Open jyasskin opened 4 years ago
I've added a comment https://github.com/WICG/crash-reporting/issues/1#issuecomment-571289525 explaining why I strongly disagree with the premise of Pete's issue. I quite agree that the Threat Model should discuss this sort of API, but based on everything in the model so far, the clear conclusion is that this is not a threat.
Based on @snyderp's https://github.com/WICG/crash-reporting/issues/1#issuecomment-571300343, it sounds like the harm would be something along the lines of "unwanted use of client resources". I do think that's a real harm, but
1) I don't see how it fits into the high-level privacy threats described in RFC 6973. If it doesn't, is it really a "privacy" harm? 2) What can we say about how to trade off this harm vs API benefits? Something about the amount of resources should go into the decisions, but the reporting APIs mentioned above seem like they'll use much smaller amounts of resources than, say, images, most Javascript frameworks, or advertisements. Assuming that server-chosen images are here to stay, I'm having a hard time inventing a coherent target for the threat model that excludes the requests made by the proposed reporting APIs.
I agree that there are huge problems with "unwanted use of client resources" — the current prototypical example is sites or ads that mine bitcoin in your browser. So I'm all in favor of a statement of principles that sees value in reducing client resource usage.
From that point of view, an API like https://github.com/w3c/IntersectionObserver, which saved a measurable percentage of total web browser battery use, is a great win. But I'll note that none of the PING discussion of that API has been on this aspect, and indeed has been quite hostile to that point of view when I've raised it.

__Problem set__.
A. Answer these from the issue thread on the threat model:
(i) Which RFC describes the high-level privacy threats named in the issue thread?
(ii) What does the issue thread give as the current prototypical example of unwanted use of client resources?
(iii) Which API does the issue thread say saved a measurable percentage of total web browser battery use?
B. Write a continuation of the issue thread on the threat model, starting after its final sentence.

__Information supplied__.
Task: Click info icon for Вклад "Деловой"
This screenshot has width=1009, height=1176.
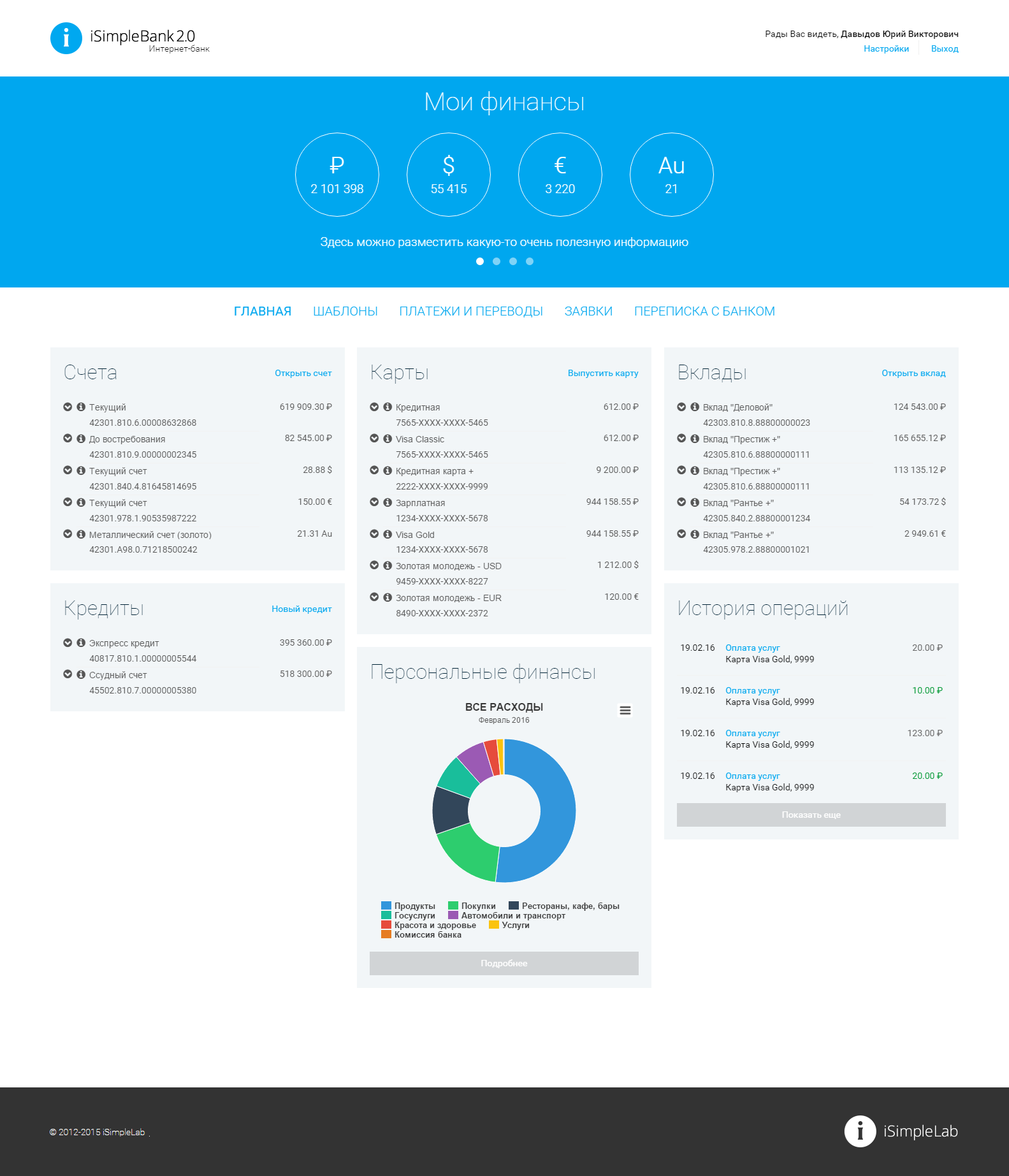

__Answers per task__.
A.
(i) RFC 6973
(ii) Sites or ads that mine bitcoin in your browser
(iii) IntersectionObserver

B.
This reinforces the conclusion that the threat we're discussing is not actually one of "privacy".
There are two related, but distinct concerns. The "unwanted use of client resources" issue is tangental.
@jyasskin RFC 6973 shouldn't have the final say on such things, but this falls clearly in "6.2. User Participation" (among others). A user visits a website to achieve a user goal. None of that is related to "I want to help the site debug its application".
Ah great, glad to get back to the core issue: "other parties can learn new things about me they can't currently learn."
What is it that these APIs allow learning about you?
I think we all agree that they let people who write code learn about how that code fares in the real world, and I guess we can just disagree about whether a user's post-OOM experience is "I couldn't accomplish my goal today, but I would still like to be able to accomplish it tomorrow." But until we relate the API to information about the user, I don't see the privacy angle.
Setting aside the other issues being discussed above and the parallel WICG issue, honest question, have you read section 6.1 of RFC 6973 and 6.2. It does a good job explaining (part of) the concern here.
Do you disagree that this proposal is contrary to sections 6.1. (and 6.2, among others) or do you disagree these are useful floors for thinking about privacy?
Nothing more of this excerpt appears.